# Ceramic cpu gold caps



## Jhr (Jun 14, 2016)

Hi guys.Is there any good way to process the gold lids from ceramic cpu.Im not sure if i can just put it into ar like that.Or must i first get rid of the base metal.I think if i use the cell it would be better.Im not sure which procces i must use on it


----------



## kernels (Jun 14, 2016)

Caveat: I'm a beginner, but have done a number of small experiments now. 

From my experience / experiments, getting rid of a lot of base metal for a small amount of gold is a bad idea. I believe you want to investigate a sulfuric cell or one of the gold leach solutions as a way to recover the gold and leaving the base metal behind. Obviously this information is very dependent on the ratio of gold to base-metal and what type of base metal it is.


----------



## Jhr (Jun 15, 2016)

Thank you for your replay.i think i will use the salfuric cell and try to recover the gold from there.


----------



## goldsilverpro (Jun 15, 2016)

The sulfuric stripper will strip the gold plating but probably not the gold/tin braze, if present.


----------



## samuel-a (Jun 20, 2016)

I have mentioned it in the past.
A cold, dilute nitric leach will strip the gold plating from those Kovar lids in few days.
It will not eat the kovar nor the gold, but it will take the nickel between them.


----------



## goldsilverpro (Jun 20, 2016)

The problem with those gold plated lids is that most all are attached with an 80/20, gold/tin braze and that's where the majority of the value is. I've never tried Sam's method of cold dilute HNO3 to dissolve the nickel. It sounds feasible for the gold plate but I have doubts about the braze. What's your experience with that, Sam.


----------



## samuel-a (Jun 27, 2016)

Chris,

It usually takes the nickel under the brazed area as well. There are some spots on the braze line that resist the attack. 
I believe it is due to the braze passing through the nickel layer and binding to the kovar base.


----------



## goldsilverpro (Jun 27, 2016)

I learned something and it's a good thing to put in my memory bank. I would therefore use Sam's method of weak cool nitric. I would give it a good stir every so often. The nitric will passivate the Kovar once the Ni is gone. The 80/20, Au/Sn eutectic melts at 280C (561F). They applied the braze a little hotter than that, but not much. That's not very hot but, in the middle of the lid, the Ni would be the thinnest and I can see the the braze penetrating the Ni there. No type of electroplating is uniform on a part. For the lid, the Au and Ni will be thickest on the corners/edges and thinnest on the center. The definition of eutectic is that particular alloy (in %'s) that has the lowest melting point. For Au/Sn, it is 80% Au/20% Sn.

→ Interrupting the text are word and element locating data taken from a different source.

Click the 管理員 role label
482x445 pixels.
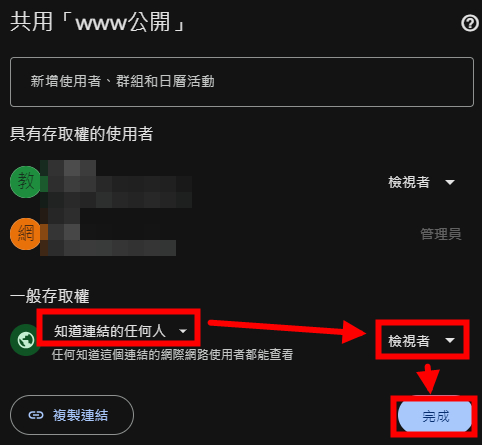[441, 234]
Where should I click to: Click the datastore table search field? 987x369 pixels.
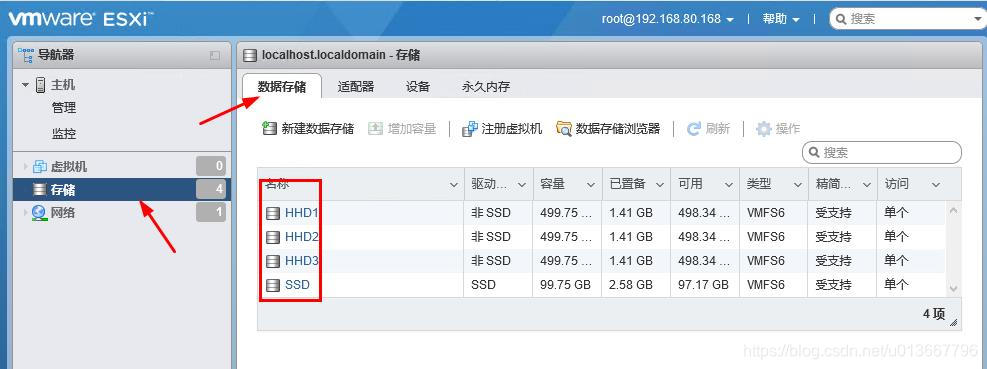pyautogui.click(x=882, y=152)
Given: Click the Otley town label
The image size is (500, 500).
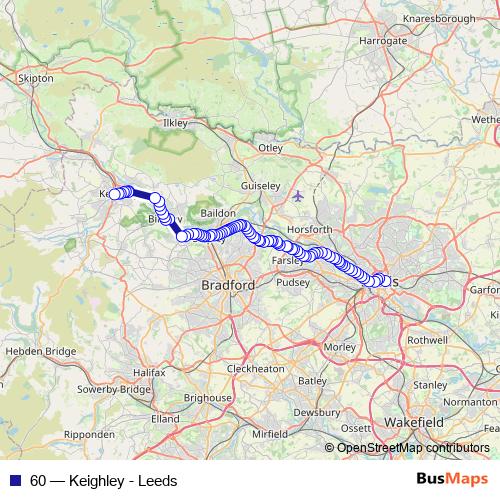Looking at the screenshot, I should (x=271, y=148).
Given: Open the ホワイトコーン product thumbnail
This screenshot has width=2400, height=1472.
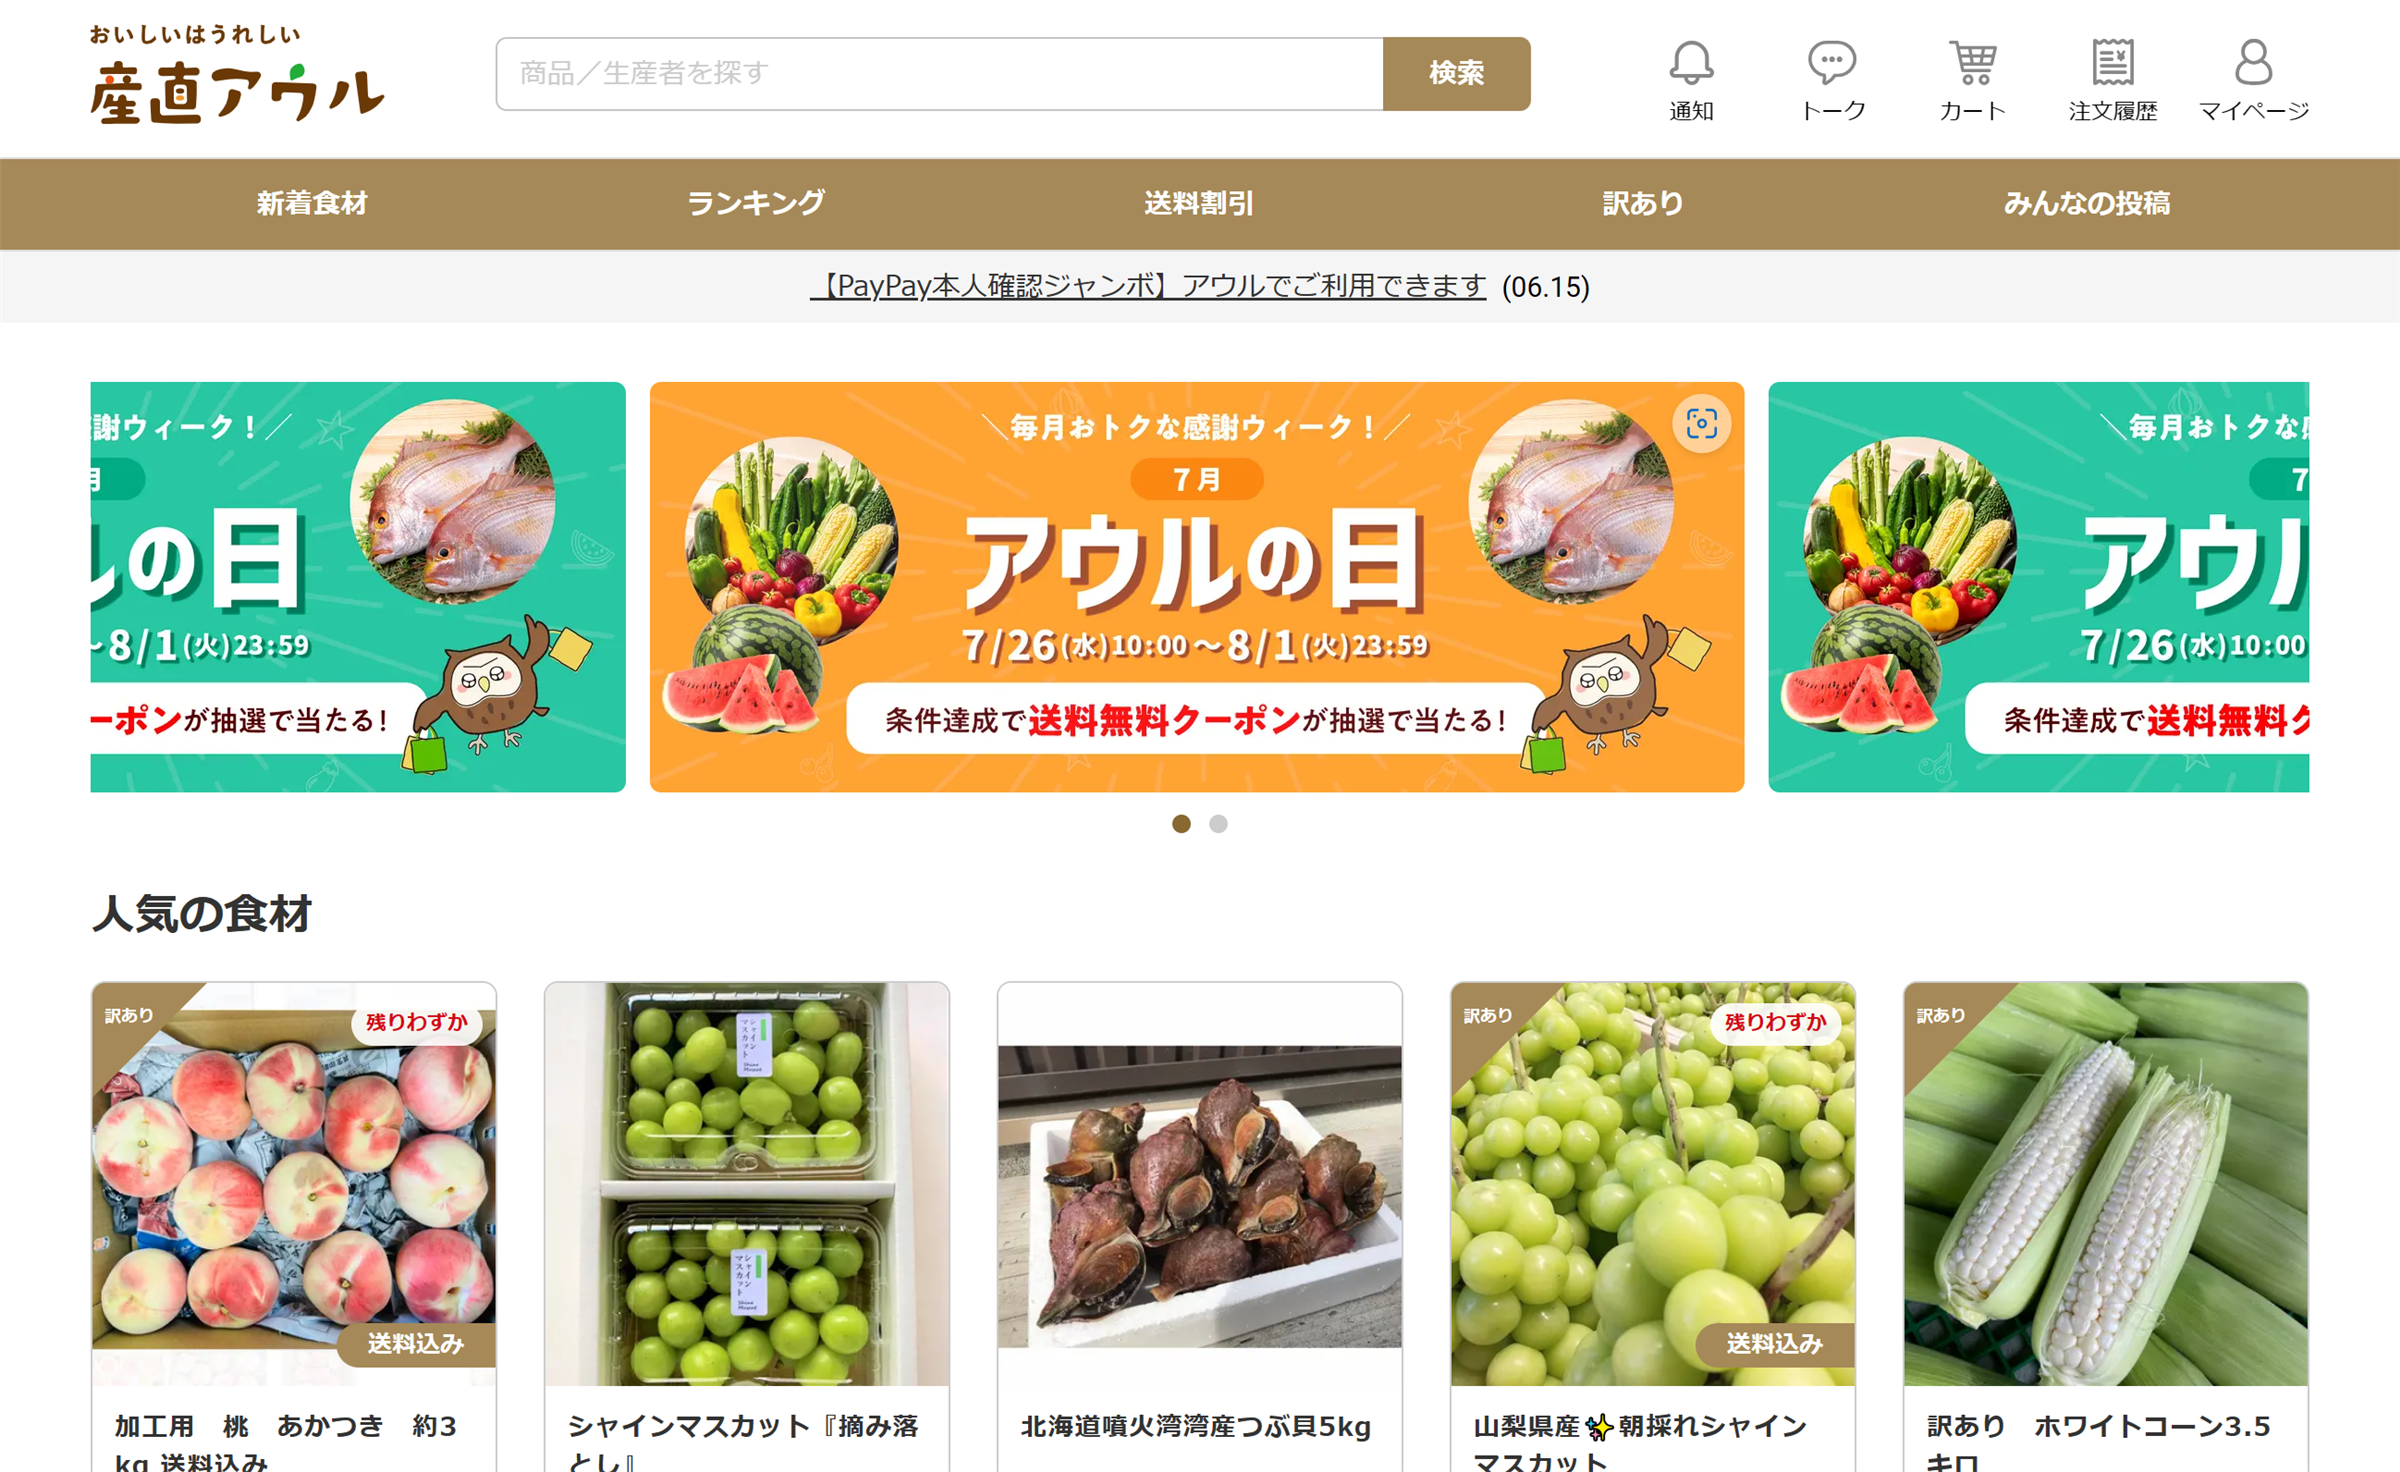Looking at the screenshot, I should [x=2106, y=1184].
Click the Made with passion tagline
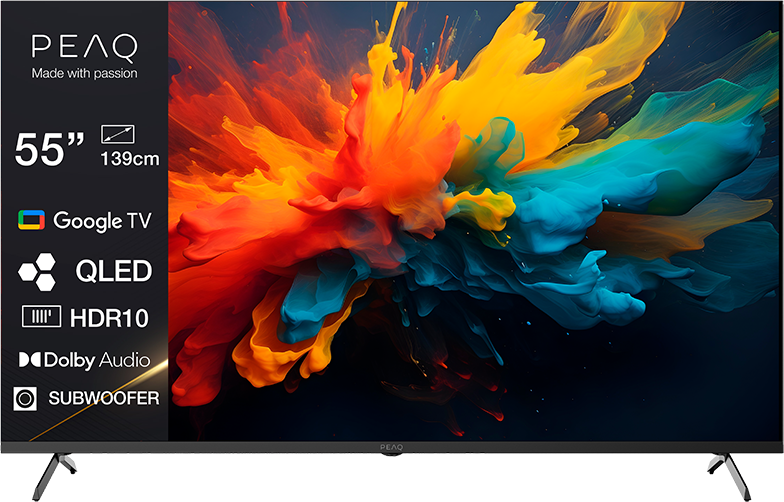This screenshot has height=502, width=784. tap(84, 74)
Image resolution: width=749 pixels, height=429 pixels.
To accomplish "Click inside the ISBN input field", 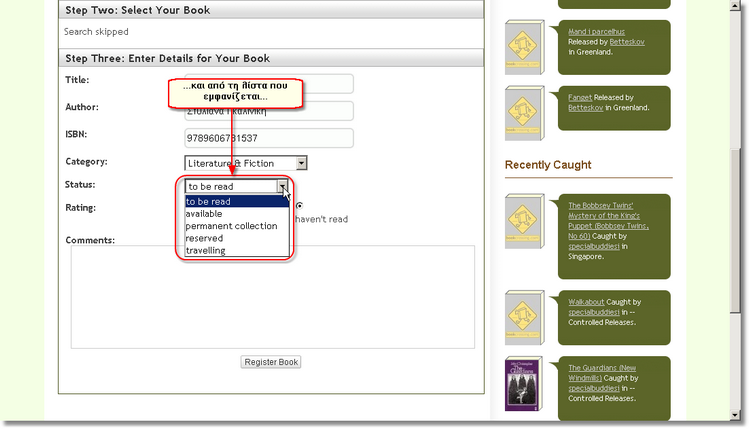I will point(268,138).
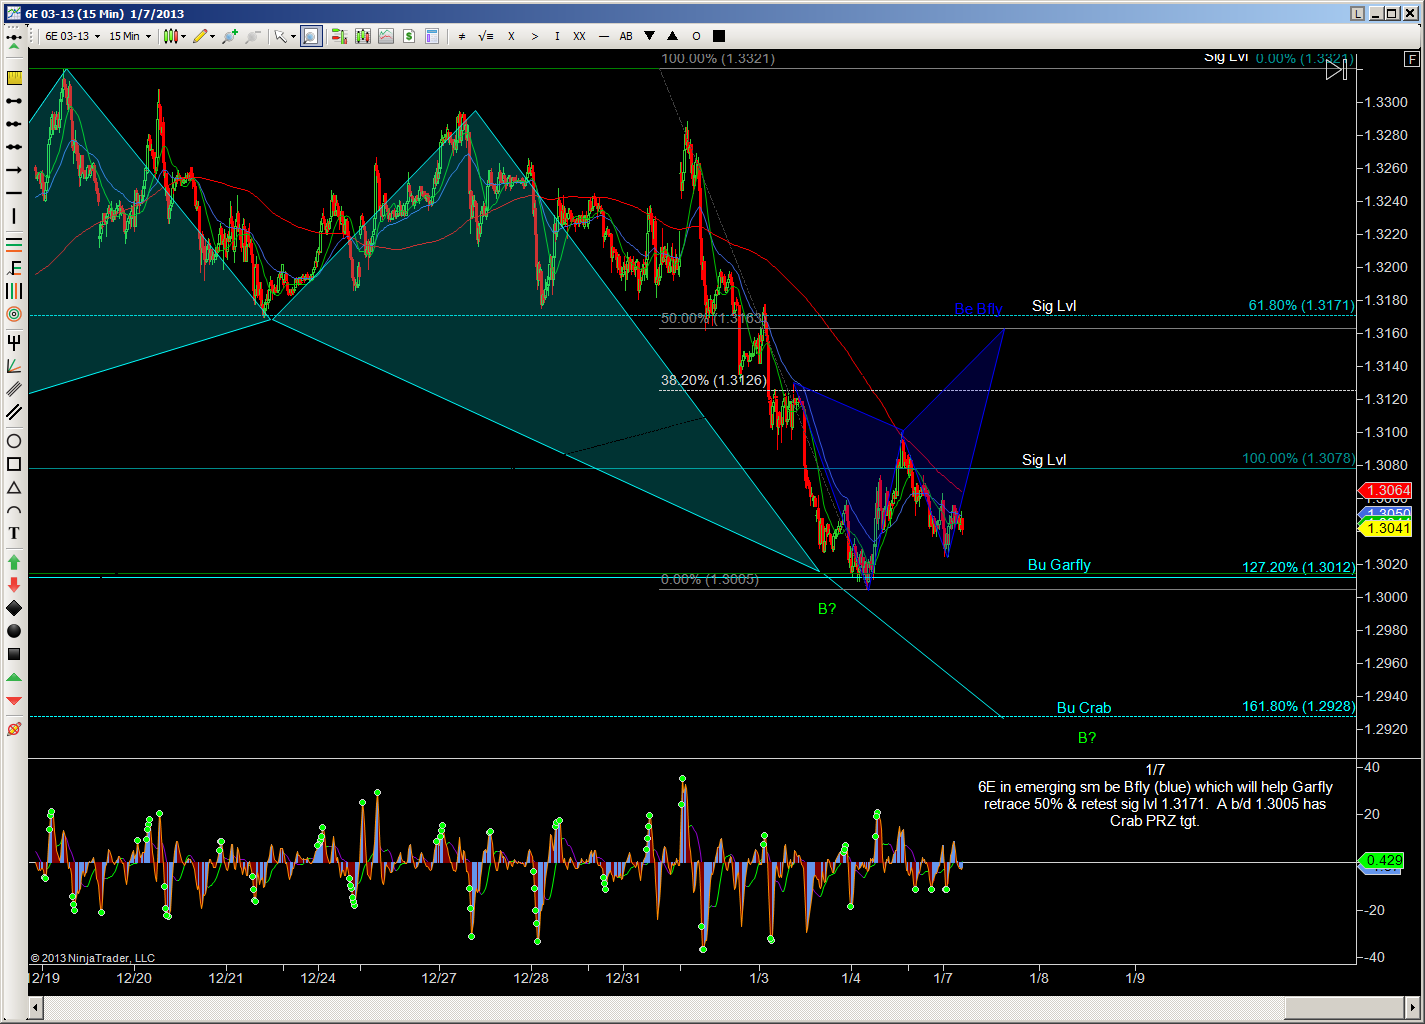
Task: Select the Ruler drawing tool
Action: 14,78
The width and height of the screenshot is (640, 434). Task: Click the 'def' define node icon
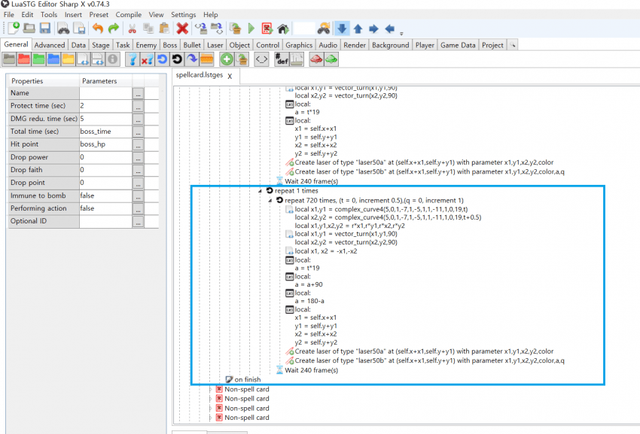coord(282,60)
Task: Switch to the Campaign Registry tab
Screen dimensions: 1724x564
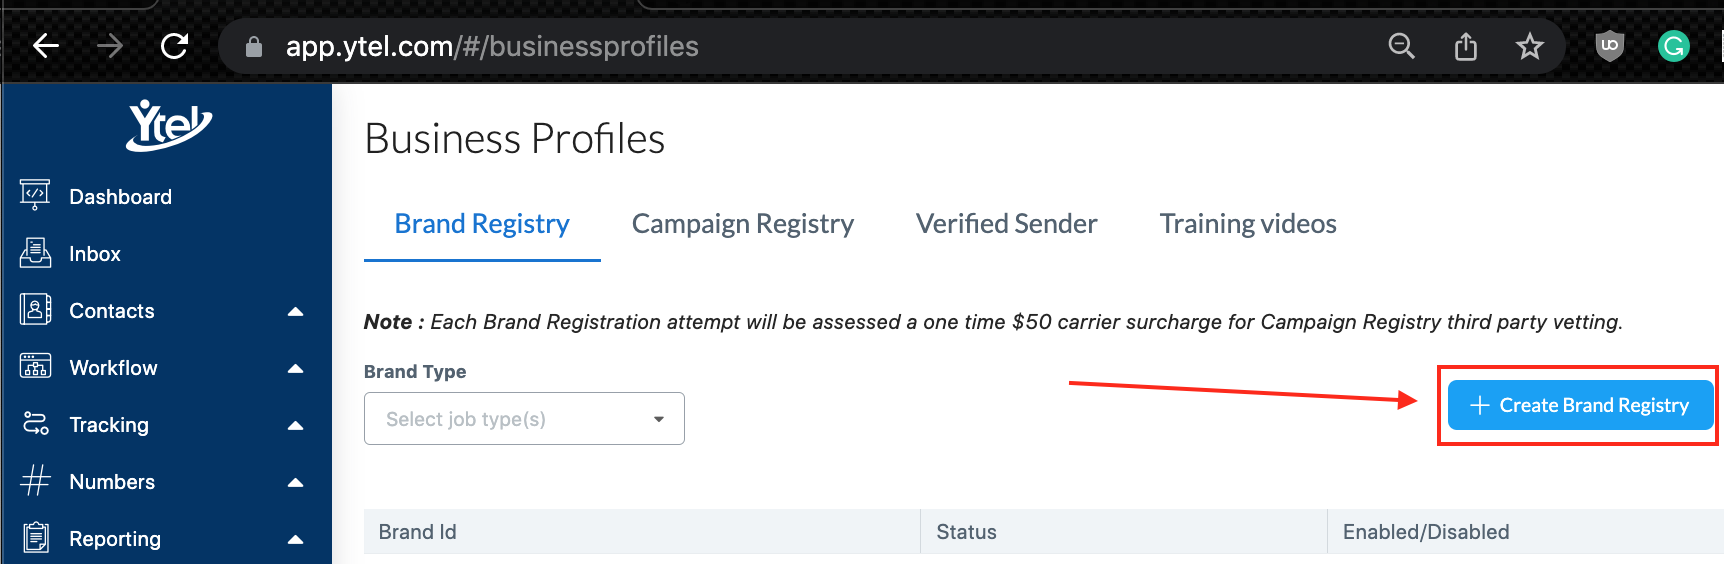Action: click(742, 224)
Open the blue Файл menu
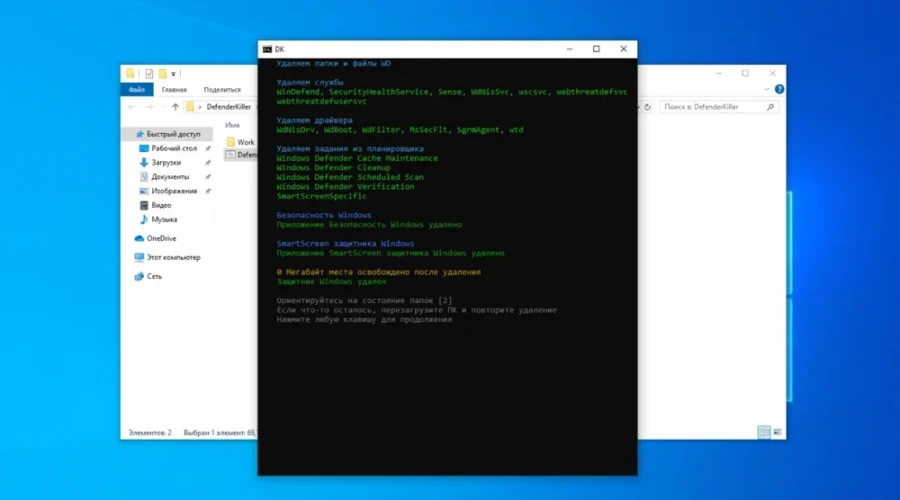The image size is (900, 500). [x=135, y=89]
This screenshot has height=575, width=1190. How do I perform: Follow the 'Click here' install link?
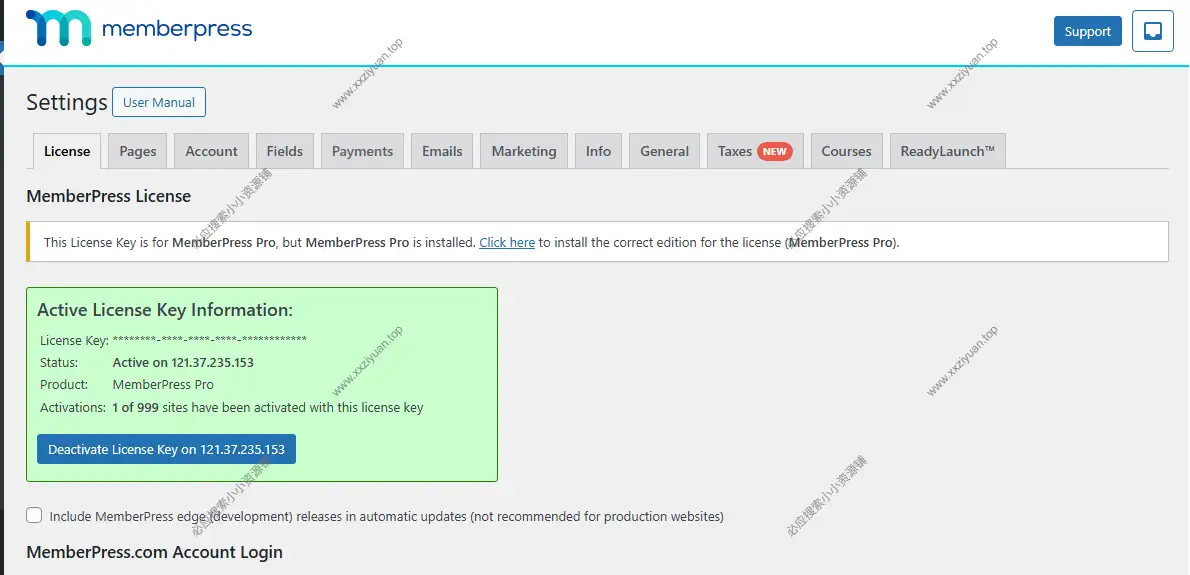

What strength HNO3, Sam? How long does it take?


----------



## samuel-a (Jun 28, 2016)

I'm using 50/50 i.e.- nitric 67%/water. I'm sure even weaker 1/2 nitric/water will do the trick.
It does take a few days, depending on the ambient temperature.

The main issue, and it's not a big deal is that the foils are quite thick and it take some time washing if off the lid.
p.s. - i always twist the lid to 45 angle so nothing will lie flat on the bottom or on each other.

Heating this solution would be a bad choice - the kovar will react spontaneously at an unknown (to me) temperature all at once and may cause a major spill.


----------



## kernels (Jun 28, 2016)

Hi Sam, I assume this is no use with Pentium 4 lids then ? I believe they are plated copper / brass. How do you identify the kovar lids ? Are they strongly magnetic ?


----------



## UncleBenBen (Jun 28, 2016)

kernels said:


> How do you identify the kovar lids ? Are they strongly magnetic ?



Yes. Kovar is made up of mostly iron in the alloy.


----------



## saadat68 (Feb 2, 2019)

Hi 
After some research, I couldn't find a process for kovar CPU lids 
What is the best process? 
1- Process them in dilute nitric and separate gold foils with toothbrush? (As Sam explained)
2- Process them in hot nitric to dissolve kovar?
3- Process them in hot hcl to dissolve kovar?

And I must say acids are very cheap here!

Thanks


----------



## denim (Feb 2, 2019)

In my limited experience I have found dilute nitric works very well. Takes a little time (days) but gold comes off in nice foils.


----------